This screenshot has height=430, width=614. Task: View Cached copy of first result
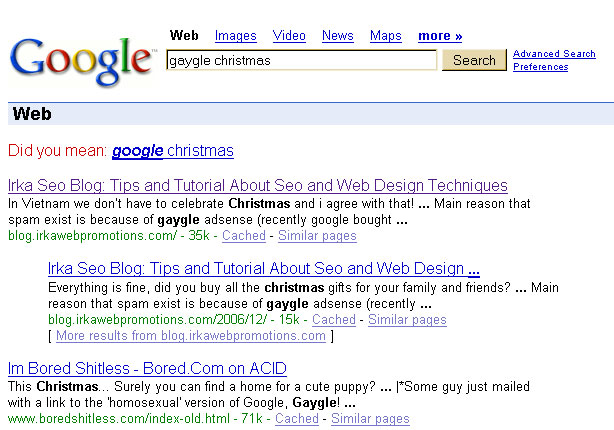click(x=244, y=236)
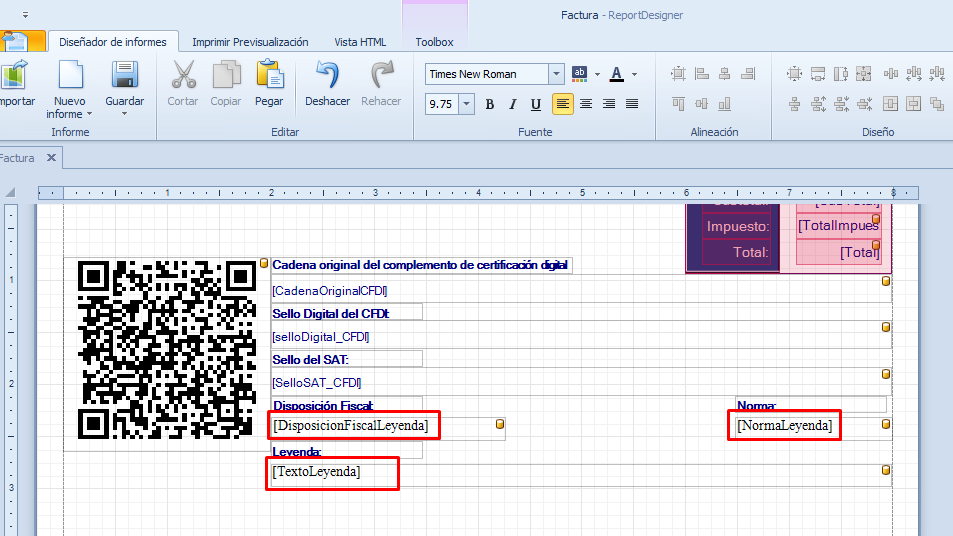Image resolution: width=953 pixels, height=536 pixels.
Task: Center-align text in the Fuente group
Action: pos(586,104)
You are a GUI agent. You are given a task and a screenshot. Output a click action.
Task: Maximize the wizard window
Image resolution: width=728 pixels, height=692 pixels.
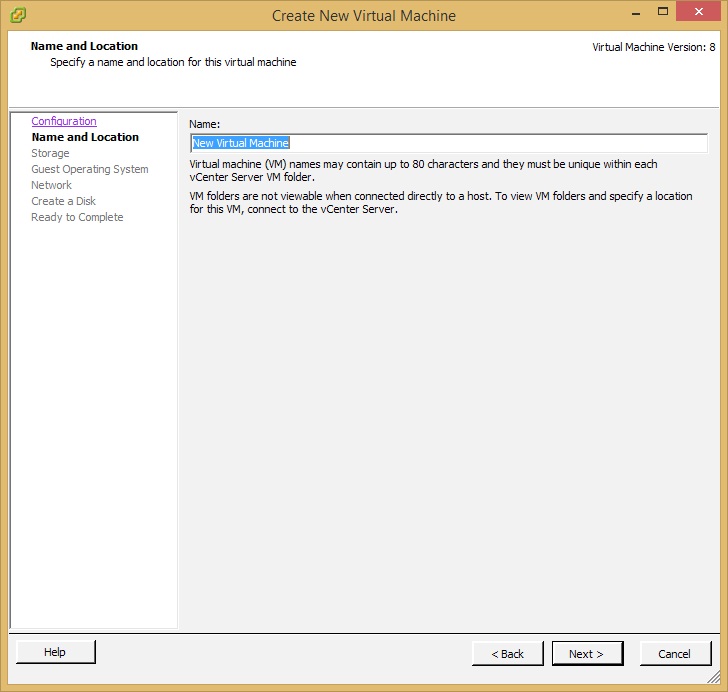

## What this task involves:
Starting with the line that contains "You are a GUI", copy every line word for word through the end of the listing above, but leave out the pictures.

## Task answer:
You are a GUI agent. You are given a task and a screenshot. Output a click action.
Task: Maximize the wizard window
Image resolution: width=728 pixels, height=692 pixels.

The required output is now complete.